I have frequently walked into hotels and been enveloped by the sensual heady fragrance of Utama Spice's Supa Dupa. The scent from these black sticks of enchantment now pervade beauty salons, where freshly oiled clients submit to the touch of Balinese masseurs and beauty therapists. They are burnt at trendy dinner parties where guests compete on the 'do you know' stakes, and are simply enjoyed in the evening as an adjunct to a perfect sunset and a glass of whatever.

The getting of wisdom
It was, in fact, the quest for the perfect dupa (incense) that brought Melanie and Dayu together. Melanie, already brimming with ideas for natural products, and describing herself as "in need of some Balinese help" was referred to Dayu Suci. Of Brahmanic descent, Dayu's pedanda (high priest) father originates from one of the Klungkung griya . As well as being where the pedanda and their families reside, the griya is one of the traditional repositories of the lontars - books made from the leaf of the lontar palm and inscribed in the ancient language form known as Kawi.
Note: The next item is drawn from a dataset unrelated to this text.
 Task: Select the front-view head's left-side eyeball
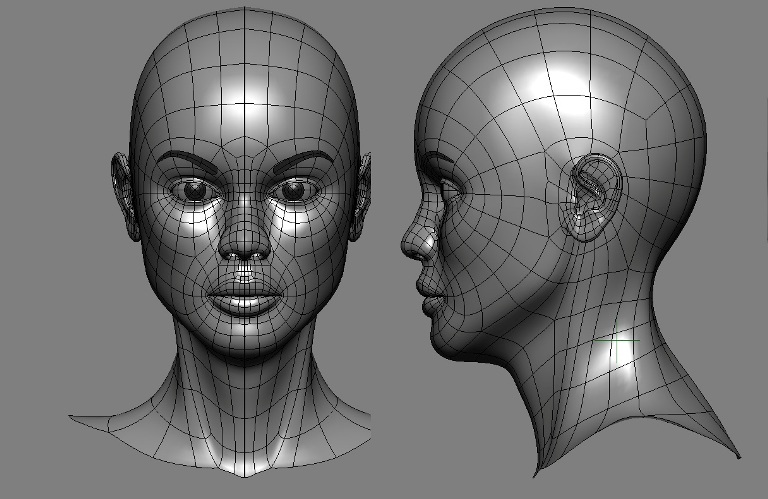coord(190,189)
These lontars are guides to age-old knowledge or rituals which concern healing, practicalities and matters otherworldly.

That first encounter was in 1992, long before either of them had telephones. Meetings to share ideas involved long bemo trips across the east of the island. But they needn't have bothered. When they did meet they found that their ideas precisely coincided. "We met in the land of dreams," said Melanie chuckling. "We found that our mutual interest in herbal lore, and our complementary knowledge made the perfect combination - better than most marriages."
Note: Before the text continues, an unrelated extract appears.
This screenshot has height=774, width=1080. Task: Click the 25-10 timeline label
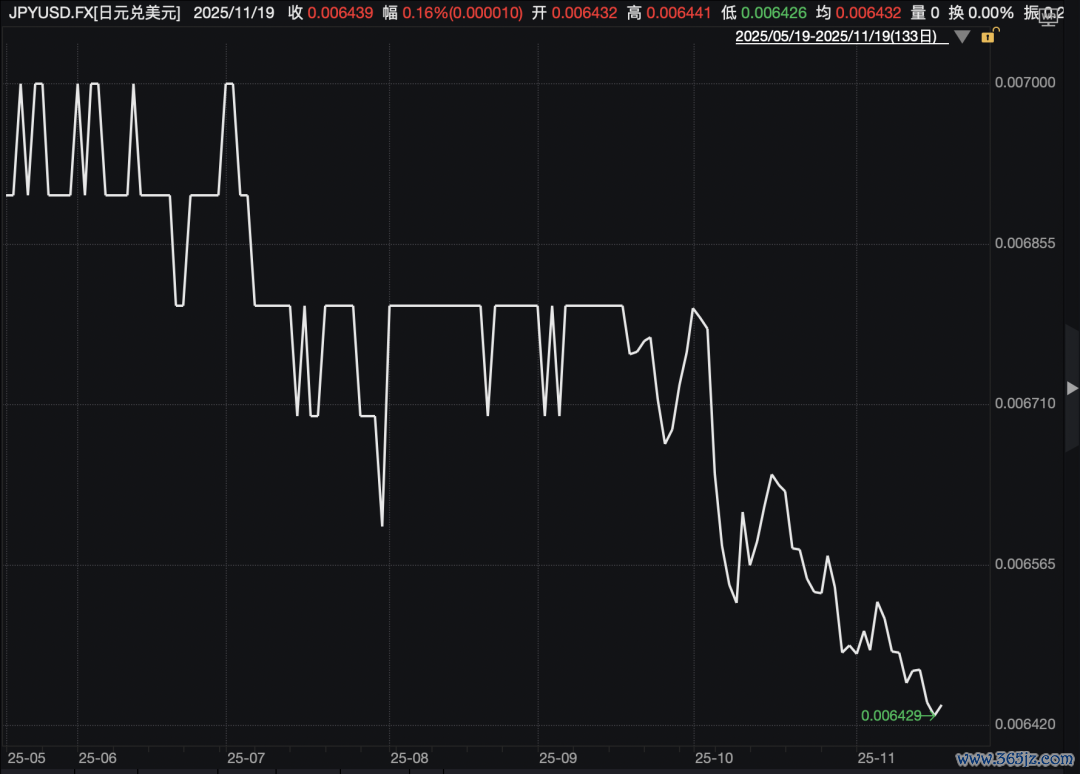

In their quest for Bali Utama's first product, the now famous Supa Dupa, Melanie and Dayu met with many failures. Dayu recalls the early days of product development, when they would stick their samples into banana logs like the characters in the wayang performance. Many of the blends wilted, or would not stick. Some were too powdery. Others, when combined with glues, became as hard as glass and equally difficult to burn. Melanie discovered the perfect glue and they knew they had succeeded when Dayu's grandfather, also a high priest in Klungkung, flight tested the incense in his rituals and gently praised them for their efforts. That was the first transformation in the alchemic tradition. It was the first getting of wisdom.